Recently I met with Andrew Brent, the former CMO of Barclays Bank, and we had a very illuminating chat about the nature of growth which I shall recount to you here.
Andrew has a vast amount of experience of senior strategic and marketing roles at big blue-chip companies, before co-founding Bloomgroup, a consultancy that specialises in helping businesses reposition for growth. So, when it comes to expanding a business successfully, Andrew is an extremely well-regarded authority.
Andrew has spoken about the growth paradox before (you can watch a seminar he did at the 2016 High Growth Summit here), noting that while growth is incredibly important, most businesses are terrible at it and it’s played out in the numbers: 83% of companies hit the bottom line but 90% of companies fail to hit their growth target.
Keeping focus
Lack of growth is not down to a dearth of good people, but rather it is a consequence of focus fatigue where people get overly concerned by “stuff” rather than focusing on what really needs to be done, such as targeting one’s highest potential customers, maximising proposition and improving critical execution. Not only sales and marketing but also the product and ways in which to grow that. One great example of misplaced focus is at Barclays: 700,000 new customers were being taken on in a year but 600k of these were not going to be profitable for the bank across their lifetime. While this shows a tremendous growth in new customers, it also reveals how much productive energy was expended on gaining a customer base that actually the company didn’t want.

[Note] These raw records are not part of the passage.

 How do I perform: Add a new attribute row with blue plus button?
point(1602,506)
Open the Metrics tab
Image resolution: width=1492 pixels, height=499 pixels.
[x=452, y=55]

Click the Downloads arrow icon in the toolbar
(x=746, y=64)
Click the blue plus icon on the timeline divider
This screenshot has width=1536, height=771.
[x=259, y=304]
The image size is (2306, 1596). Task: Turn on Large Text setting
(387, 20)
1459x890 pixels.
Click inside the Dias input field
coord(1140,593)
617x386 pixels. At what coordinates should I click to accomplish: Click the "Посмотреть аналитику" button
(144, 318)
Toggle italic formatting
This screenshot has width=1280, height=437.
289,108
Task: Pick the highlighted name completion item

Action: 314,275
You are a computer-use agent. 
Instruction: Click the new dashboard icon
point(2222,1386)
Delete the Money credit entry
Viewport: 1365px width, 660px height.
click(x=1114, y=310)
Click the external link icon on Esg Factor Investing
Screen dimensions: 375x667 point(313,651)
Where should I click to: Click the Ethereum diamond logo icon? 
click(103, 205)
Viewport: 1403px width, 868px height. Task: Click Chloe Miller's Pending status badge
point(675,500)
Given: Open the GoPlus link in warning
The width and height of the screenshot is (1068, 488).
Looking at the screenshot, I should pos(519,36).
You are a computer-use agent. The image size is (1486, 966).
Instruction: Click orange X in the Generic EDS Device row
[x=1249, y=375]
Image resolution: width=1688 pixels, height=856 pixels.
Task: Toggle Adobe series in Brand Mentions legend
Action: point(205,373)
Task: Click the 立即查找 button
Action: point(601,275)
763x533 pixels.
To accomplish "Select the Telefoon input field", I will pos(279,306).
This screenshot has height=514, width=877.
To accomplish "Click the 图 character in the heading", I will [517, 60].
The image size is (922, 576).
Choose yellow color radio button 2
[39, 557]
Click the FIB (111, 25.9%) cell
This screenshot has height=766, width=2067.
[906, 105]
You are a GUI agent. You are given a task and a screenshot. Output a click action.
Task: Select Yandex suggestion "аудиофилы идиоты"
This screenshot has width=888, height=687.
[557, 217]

At the root of the growth paradox is the idea that growth is a natural consequence of running a good business but this would be misguided. Success gives you the opportunity to grow, but it does not provide the blueprint. People also fail to take growth seriously. 100% of companies have a CEO, 78% have an HR Director but only 4% have a Growth Director or somebody focused entirely on growth. Coke have just appointed a Growth Director and Mondelez have also appointed one. There are other people in other organisations who are fundamentally Growth Directors but go by another title. Strategy Directors, for example, could be potentially interpreted as Growth Directors, but often lack the hard edge, however well-intentioned they might be. While they have the ability to manage the ongoing strategy cycle etc, they don’t get sacked if they don’t deliver and often they are not really given the ability to and then celebrated for having done so.
Who’s is responsible for growth?
So, in that environment who is actually responsible for growth? Is it the CEO? Is it the Marketing Director? Or is it everybody? If it’s everybody then actually that translates as nobody because in the classic responsibility and accountability model, how can you have everybody responsible for something without any bite?
The alternative option is to say that the CEO is responsible for the customer, the CEO is responsible for the strategy and thus the CEO is responsible for driving growth. However, do they have time to be focused on growth when they also have a plc board to work with, a board to manage and the overall management of the company? FMCG businesses, for example, have always traditionally had brand managers who have been really focused on marketing, sales and product development.
Bad Growth vs Good Growth
Companies need to be smart about who they are targeting in terms of the ideal customer and the customer who is actually going to make them money. Again, companies tend to target as many people as possible under the impression that the law of large numbers will play out, but in practice that is more often than not a waste of precious time, energy and capital. On the other hand, there are certain exceptions to this rule, depending on what stage your business is at. For example, if you are a well-established brand whose market share is being eroded by smaller, newer competitors, it might actually be in your interests to foster unprofitable growth if it can debilitate competitors. This is a classic penetration strategy as advocated by the likes of AT&T and various internet companies over the last 20 years, with Amazon perhaps the best example and exponent.
Good growth, on the other hand, is almost always penetration driven, proposition driven and profitable. To achieve it there needs to be a certain recognition that most customers won’t buy your product; that often most sales happen by accident; and most of what you do doesn’t matter! Businesses fundamentally believe that people are rational but they aren’t. They are intuitive and they are emotional and growth strategies need to tap into this by becoming the customer’s ‘auto-pilot’. When the customer’s subconscious is processing huge amounts of mental data at super-fast speeds, he/she will invariably lean on heuristics to come to the ‘right’ decision. A growth manager or senior marketing person must be asking: When do these customers make auto pilot choices? What proposition will secure preference at that moment? How do we drive an emotional response which will force our customer to choose us?
If we only recognise that all decisions are driven to meet high emotional goals then that is a great starting point for constructing a growth strategy.